After isolated the Lewis rat ADSCs with the digestion centrifuge process, The ADSCs was taken with the limited density dilution method cloning and condition-culture medium screening in the original generation culture.The group with clone screening ADSCs was taken as the experimental group, without clone screening as the control group, comparied the cellular appearance, growth curve and the cell doubling generation time; the surface marks CD49d, CD34, CD44of ADSCs were determined by flow cytometry.
The rat ADSCs was differentiationed into iPS in the procedure culture system by tris-step including FGF-4、FGF-α、HGF、dexamethasone and OSM. The ALB、AFP、 CK18mRNA were determined by RT-PCR and Urine and transferring Ammonia were monitored during inducing differentiation periods. The ALB was determined by fluorescence immunohistochemisty at last. To detect the Immunoregulation function of rat ADSCs and the iPS differentiationed from ADSCs by mixed lymphocyte culture of the system of the DA/Lewis spleen cell, and the effect of immuno-regulation on IL-2and IL-10of spleen cell were determined by ELISA analyze.

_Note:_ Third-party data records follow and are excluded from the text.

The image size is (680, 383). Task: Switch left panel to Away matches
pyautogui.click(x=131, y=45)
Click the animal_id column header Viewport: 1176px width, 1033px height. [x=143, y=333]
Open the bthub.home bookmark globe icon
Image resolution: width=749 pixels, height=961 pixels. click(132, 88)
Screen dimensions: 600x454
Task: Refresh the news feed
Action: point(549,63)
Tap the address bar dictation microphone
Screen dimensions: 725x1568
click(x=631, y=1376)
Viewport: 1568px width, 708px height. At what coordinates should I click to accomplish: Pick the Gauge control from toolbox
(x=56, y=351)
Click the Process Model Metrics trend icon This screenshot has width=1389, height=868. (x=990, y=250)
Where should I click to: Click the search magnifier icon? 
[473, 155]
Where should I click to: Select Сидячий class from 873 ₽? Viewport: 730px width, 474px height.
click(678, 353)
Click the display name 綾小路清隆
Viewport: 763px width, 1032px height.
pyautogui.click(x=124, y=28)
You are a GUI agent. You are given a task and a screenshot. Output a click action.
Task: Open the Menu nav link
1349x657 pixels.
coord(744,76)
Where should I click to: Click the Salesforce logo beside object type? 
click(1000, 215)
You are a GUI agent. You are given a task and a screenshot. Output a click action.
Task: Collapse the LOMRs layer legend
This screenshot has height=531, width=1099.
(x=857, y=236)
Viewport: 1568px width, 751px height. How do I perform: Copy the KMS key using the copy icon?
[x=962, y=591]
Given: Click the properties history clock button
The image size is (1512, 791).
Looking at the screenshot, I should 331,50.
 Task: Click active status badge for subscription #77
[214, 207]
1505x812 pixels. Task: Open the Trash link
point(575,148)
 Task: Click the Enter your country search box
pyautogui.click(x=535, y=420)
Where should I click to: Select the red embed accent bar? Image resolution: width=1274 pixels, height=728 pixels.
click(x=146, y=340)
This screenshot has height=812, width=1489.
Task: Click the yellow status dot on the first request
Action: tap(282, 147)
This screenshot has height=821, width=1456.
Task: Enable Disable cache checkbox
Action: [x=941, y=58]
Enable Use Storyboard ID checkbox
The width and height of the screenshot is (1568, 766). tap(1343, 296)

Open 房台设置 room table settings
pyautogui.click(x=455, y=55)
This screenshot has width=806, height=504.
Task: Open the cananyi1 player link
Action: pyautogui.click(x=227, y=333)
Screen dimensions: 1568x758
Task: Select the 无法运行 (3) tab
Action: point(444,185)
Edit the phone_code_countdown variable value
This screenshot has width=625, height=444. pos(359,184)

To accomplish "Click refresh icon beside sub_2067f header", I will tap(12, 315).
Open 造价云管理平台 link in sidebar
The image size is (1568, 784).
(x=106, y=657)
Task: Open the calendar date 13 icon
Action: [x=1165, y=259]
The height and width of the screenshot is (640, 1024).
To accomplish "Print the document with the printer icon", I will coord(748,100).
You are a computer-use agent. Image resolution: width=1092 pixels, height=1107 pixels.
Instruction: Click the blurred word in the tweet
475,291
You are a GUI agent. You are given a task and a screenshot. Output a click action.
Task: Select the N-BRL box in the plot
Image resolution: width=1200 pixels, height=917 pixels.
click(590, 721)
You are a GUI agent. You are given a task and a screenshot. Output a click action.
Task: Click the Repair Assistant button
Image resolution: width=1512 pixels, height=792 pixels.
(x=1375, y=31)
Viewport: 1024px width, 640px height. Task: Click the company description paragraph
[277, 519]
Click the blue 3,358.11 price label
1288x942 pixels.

Result:The appearance of ADSCs which undergone clone screening has been homogeneous. The appearance were the doubling time was shorten, the change of growth curves was not obviously after many generation, growing-power after long-term culture was vigorous and stable, and the surface marks CD49d, CD44were high expressed while the surface marks of CD34was low in both the control group and the the experimental group examined by FCM.Rat ADSCs was successfully differentiationed into iPS by the21d culture system in vitro. The expression of ALB、 AFP and CK18mRNA was determined fortified by degrees at7thd、14thd and21thd. The protein ALB was determined by immunohistochemisty. It was occurred and persistenced of Metabolism of ammonia and urea synthesis after9th-12th d. It was shown that both Lewis rat ADSCs and iPS can down-regulate the immunologic reaction of the co-culture of DA and Lewis rat spleen cell indifferently, and the immuno suppression effect was enhanced by concentration of Lewis rat ADSCs and iPS.
Conclusion:The clone screening purification method is effective、economical purification method of ADSCs. Rat ADSCs was successfully differentiationed into iPS in vitro after procedure-induction. The method of induction can provide a valid and reliable source of seed cells for hepatocytes transplantation, the clinical treatment of liver tissue engineering. Rat ADSCs was successfully differentiationed into iPS in vitro, the iPS have the characteristics both function of Liver cell regeneration and immunosuppression effect.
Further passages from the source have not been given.